>> Start Text to read

Now, an issue has been opened against OSC. Apparently someone has been relying on a bug in Nova to pass a different value to the API that what the schema should have allowed, and they are dismayed that the client no longer allows them to do this. They have asked [4][5] that we relax the client-side validation to allow them to continue relying on this bug. As you can probably tell from my comments, this seems to me to be an open and shut case: you shouldn't fork an OpenStack API and you shouldn't side-step validation. However, I wanted to see if anyone disagreed and thought there was merit in loose or no validation of API requests made via our clients.
Although its modified API case but Nova bug but in case of Nova bug also raise a very good point. If Client is having such validation and protect users for such kind of API/server side bug then it help us to fix the bug without any user impact. Having more kind of such validation are even better for UX perspective. and the modified APIs case (which is the case of story/2008975) is something we want people to avoid and encourage to integrate the changes in upstream as per eligibity. That was whole point of removing the API extensions concept from Nova. IMO, this is right change in Client side and improve the overall UX. -gmann
Let me know what you think, Stephen
[1] https://github.com/openstack/python-openstackclient/blob/5.5.0/openstackclie... [2] https://github.com/openstack/python-openstackclient/blob/5.5.0/openstackclie... [3] https://github.com/openstack/python-openstackclient/blob/5.5.0/openstackclie... [4] https://storyboard.openstack.org/#!/story/2008975 [5] https://github.com/openstack/python-openstackclient/commit/ab0b1fe885ee0a210...
On 2021-06-22 17:39:42 +0100 (+0100), Stephen Finucane wrote: [...]
Apparently someone has been relying on a bug in Nova to pass a different value to the API that what the schema should have allowed, and they are dismayed that the client no longer allows them to do this. [...]
I can't find where they explained what new policy they've implemented in their fork. Perhaps if they elaborated on the use case, it could be it's something the Nova maintainers would accept a patch to officially extend the API to incorporate, allowing that deployment to un-fork? -- Jeremy Stanley
On Tue, 2021-06-22 at 17:17 +0000, Jeremy Stanley wrote:
On 2021-06-22 17:39:42 +0100 (+0100), Stephen Finucane wrote: [...]
Apparently someone has been relying on a bug in Nova to pass a different value to the API that what the schema should have allowed, and they are dismayed that the client no longer allows them to do this. [...]
I can't find where they explained what new policy they've implemented in their fork. Perhaps if they elaborated on the use case, it could be it's something the Nova maintainers would accept a patch to officially extend the API to incorporate, allowing that deployment to un-fork? my understandign is that they are trying to model fault domains an have a fault domain aware anti affintiy policy that use host-aggreate or azs to model the fault to doamin.

>> End Text to read

== Requirement 1 ==
Name each person the OpenStack client validation thread identifies as the writer or signer of a message.
== Requirement 2 ==
In the entries below, copy out the lines from the one containing "Where should I" through the one containing "(x=870, y=59)", and leave out the pictures.

>> Start Available data

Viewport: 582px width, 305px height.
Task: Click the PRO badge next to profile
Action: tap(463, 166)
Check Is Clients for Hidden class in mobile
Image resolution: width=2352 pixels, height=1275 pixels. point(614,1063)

>> End Available data
>> Start Available data

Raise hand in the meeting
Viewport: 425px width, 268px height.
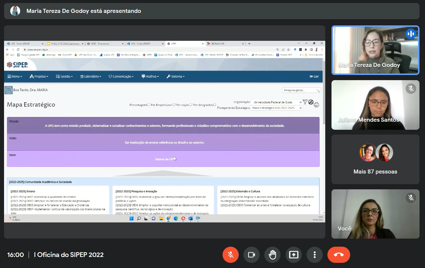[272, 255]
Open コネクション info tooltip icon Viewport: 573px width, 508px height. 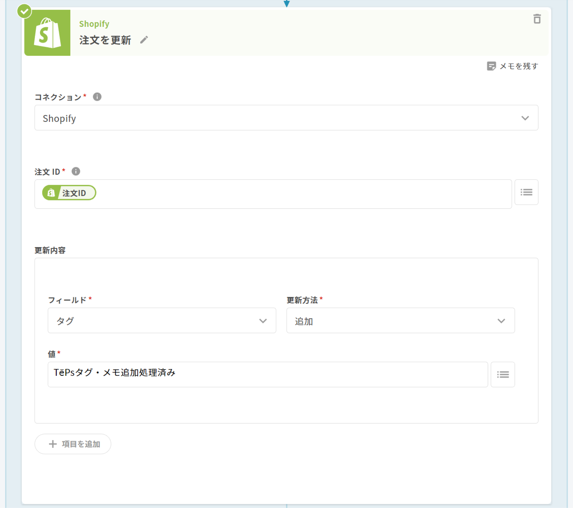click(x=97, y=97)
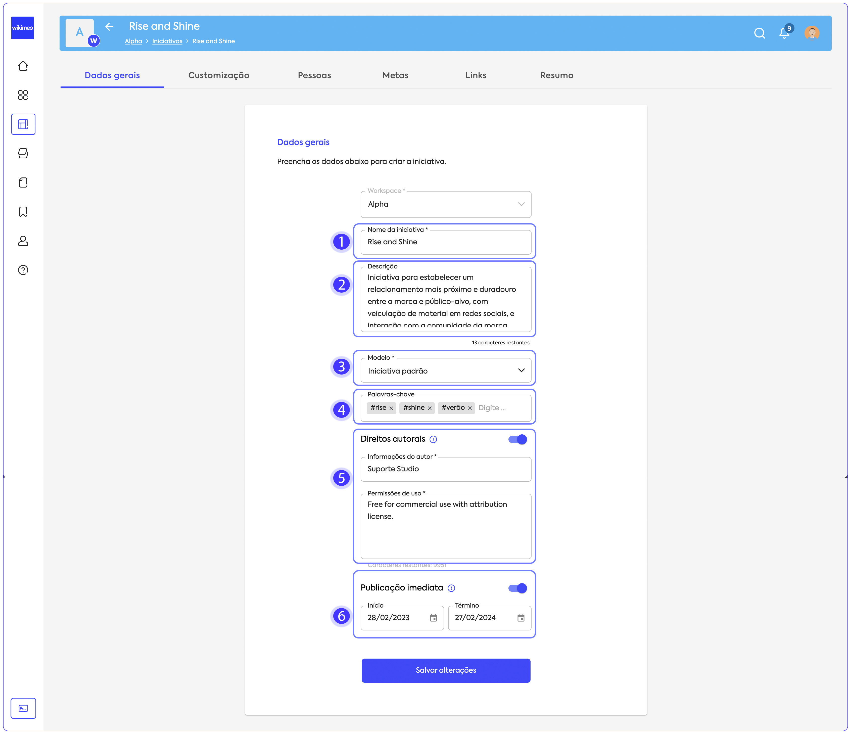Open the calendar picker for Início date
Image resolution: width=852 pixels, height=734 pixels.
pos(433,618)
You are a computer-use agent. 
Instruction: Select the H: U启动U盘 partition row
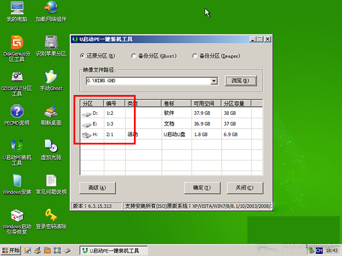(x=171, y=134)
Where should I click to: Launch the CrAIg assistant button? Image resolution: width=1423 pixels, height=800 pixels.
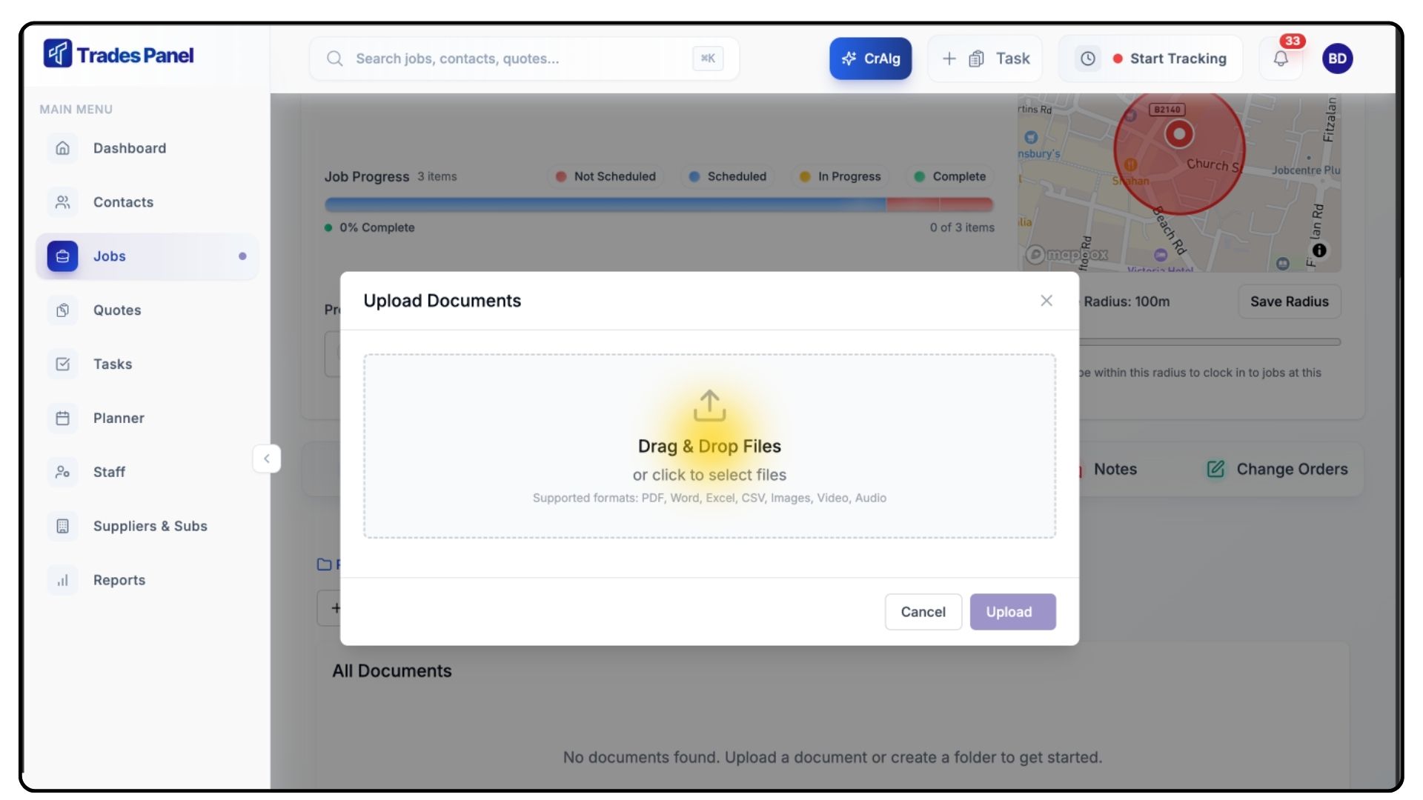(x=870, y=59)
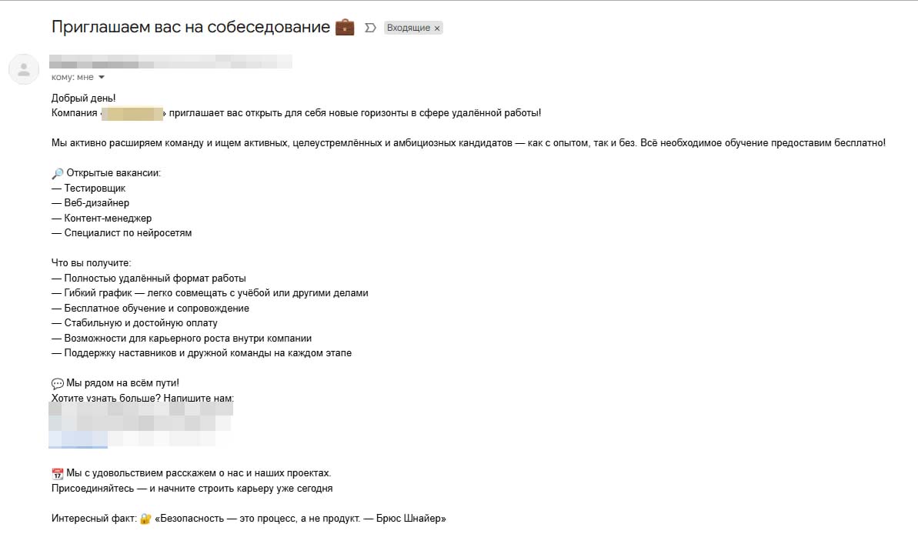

>> End Available data
>> Start Available data

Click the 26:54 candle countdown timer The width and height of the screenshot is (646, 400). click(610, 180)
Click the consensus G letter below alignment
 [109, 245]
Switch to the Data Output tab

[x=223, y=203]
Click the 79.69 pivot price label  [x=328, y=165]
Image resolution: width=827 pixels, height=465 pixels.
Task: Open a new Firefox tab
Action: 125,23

>> End Available data

== Exercise response 1 ==
Stephen Finucane
gmann
Jeremy Stanley

== Exercise response 2 ==
Where should I click to: Launch the CrAIg assistant button? Image resolution: width=1423 pixels, height=800 pixels.
(x=870, y=59)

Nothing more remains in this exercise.